For the football team, he started every regular game for four years, except one. As a relatively small lineman and considering a pro career, he was satisfied snapping balls for the Denver Broncos during the 1980 summer camp lining up against the “Orange Crush” defense before he started graduate school in the fall.
He earned his master’s and doctoral degrees in mechanical engineering at CSU and joined the faculty in 1985.
As a mechanical engineering faculty member and a fellow in the American Society of Mechanical Engineers, Troxell still gets energized working with students and design projects. His senior design project as an undergraduate was an interactive variable microprocessor-controlled exercise machine, which led to his M.S. degree on the topic. He earned a Ph.D. in robotics and automatic plan generation for robotic assembly. He was a NATO Postdoctoral Fellow at the University of Edinburgh in the intelligent robotics group for a year.

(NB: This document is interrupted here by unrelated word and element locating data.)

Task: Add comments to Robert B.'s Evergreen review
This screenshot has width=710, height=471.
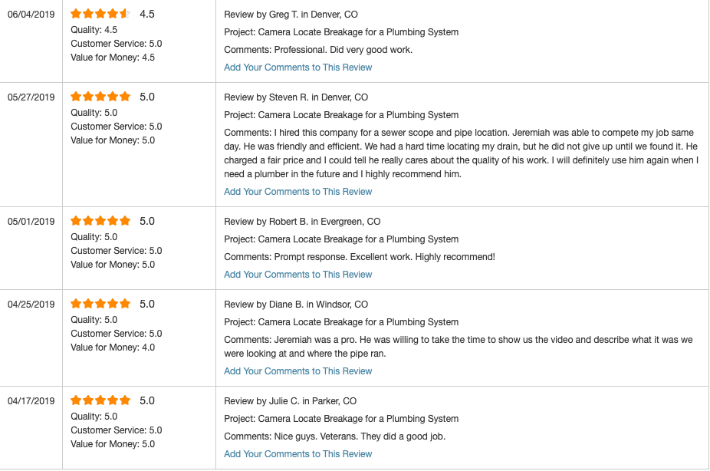Action: coord(297,275)
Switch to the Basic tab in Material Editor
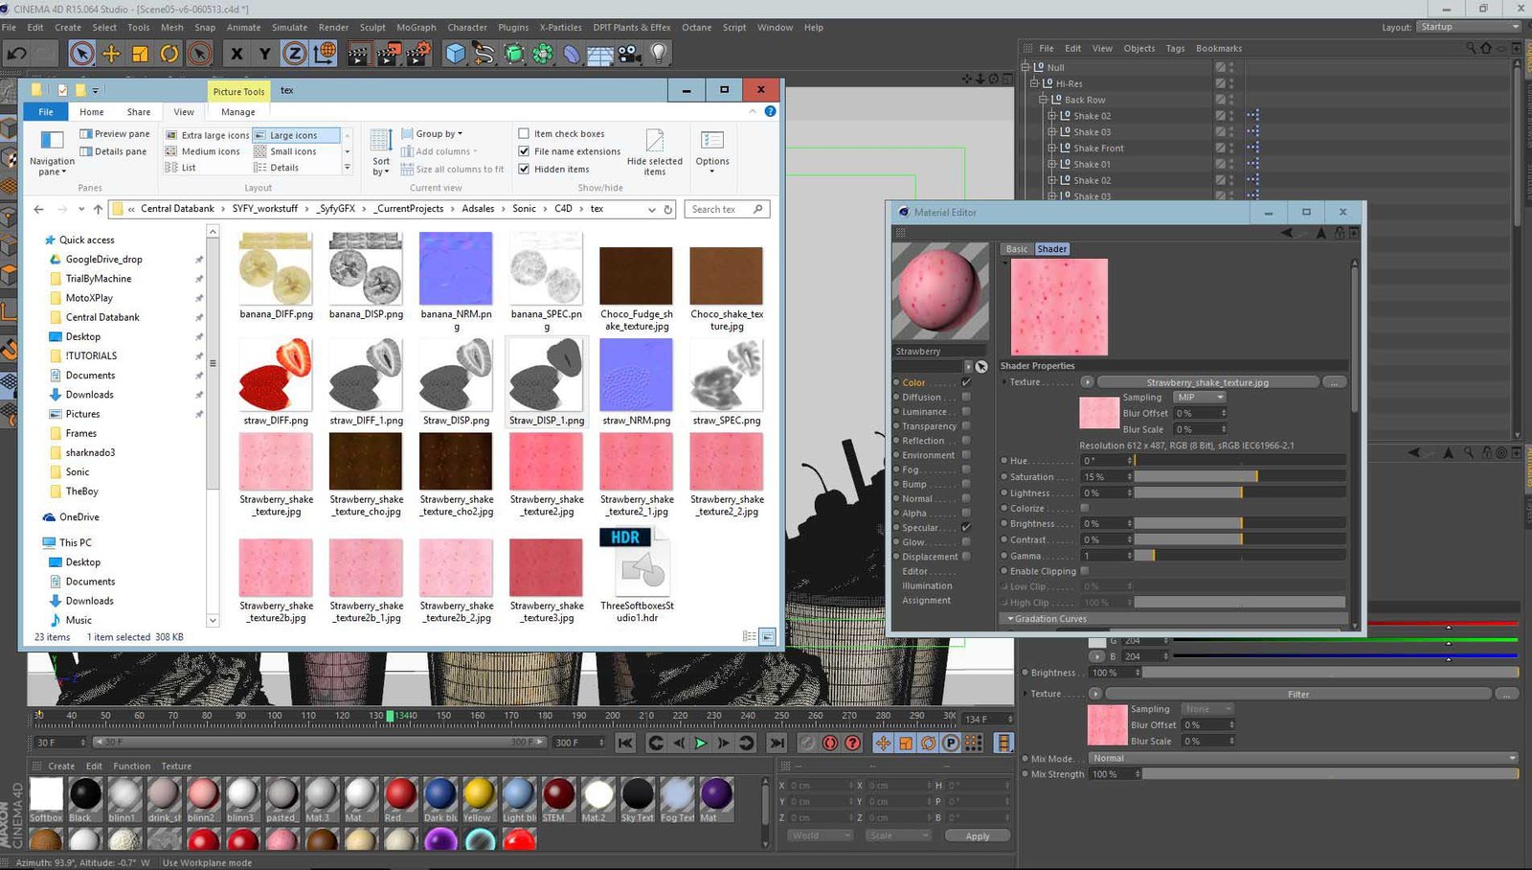The height and width of the screenshot is (870, 1532). pos(1016,249)
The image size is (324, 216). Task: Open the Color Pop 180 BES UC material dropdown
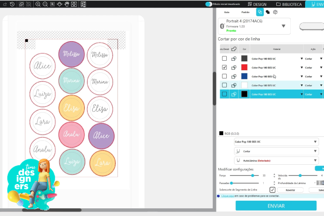pos(315,142)
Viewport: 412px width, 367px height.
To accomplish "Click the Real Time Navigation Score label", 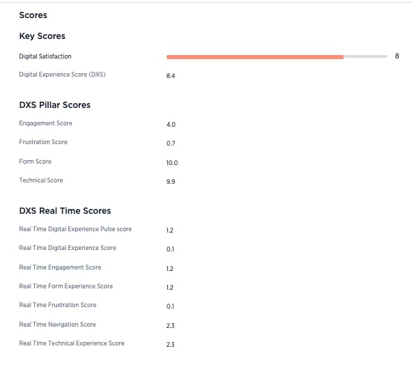I will [x=57, y=325].
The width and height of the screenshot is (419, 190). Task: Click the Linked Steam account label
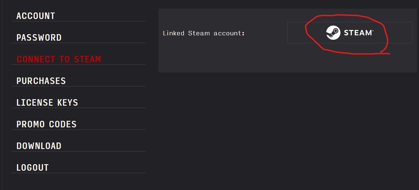coord(204,33)
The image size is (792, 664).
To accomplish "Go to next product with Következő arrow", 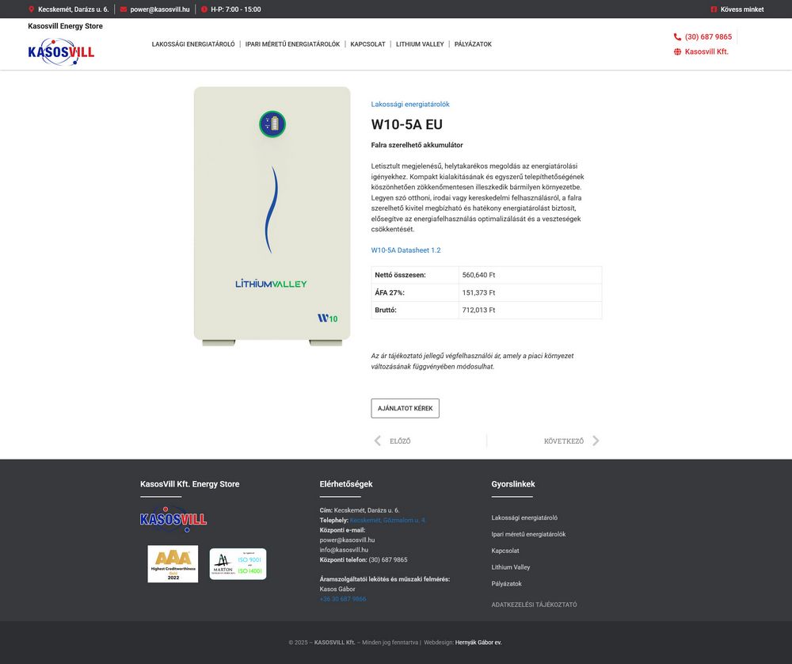I will (x=596, y=441).
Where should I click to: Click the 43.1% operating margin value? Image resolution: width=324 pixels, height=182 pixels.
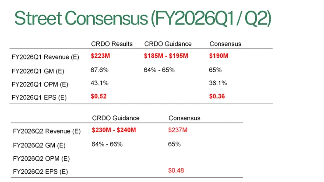(x=99, y=83)
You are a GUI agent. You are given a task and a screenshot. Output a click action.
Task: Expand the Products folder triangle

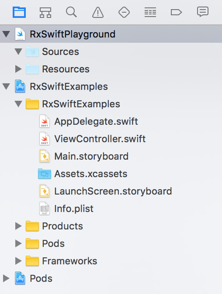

Put simply, he was working on artificial intelligence before it was cool. And now, he incorporates a public policy dimension as well. In 2018, U.S. Transportation Secretary Elaine Chao appointed him to the Federal Aviation Administration’s Drone Advisory Committee.
“A.I. is so prevalent now in transportation systems like autonomous cars and unmanned aviation vehicles,” Troxell said. “Things might ebb but they eventually come back. That’s an important lesson – keep to the fundamentals, stay engaged and stay relevant in your research and teaching.”
That passion for working with industry and new product development has morphed into public policy where he encourages public-private partnerships with a great research university to promote Fort Collins’ economy. Troxell has been on city council since 2007, first as a councilmember serving eight years for District 4 and four years as mayor.
“I have been so fortunate to know many great CSU icons as my advisers, mentors, students, colleagues, coaches and classmates that have made CSU what it is today – a premier land grant research university,” said Troxell, who is focused on the next 50 years for Fort Collins. “I feel that it is my responsibility as a faculty member and as mayor that we need to do our part to make CSU and our community an even better place for future generations.”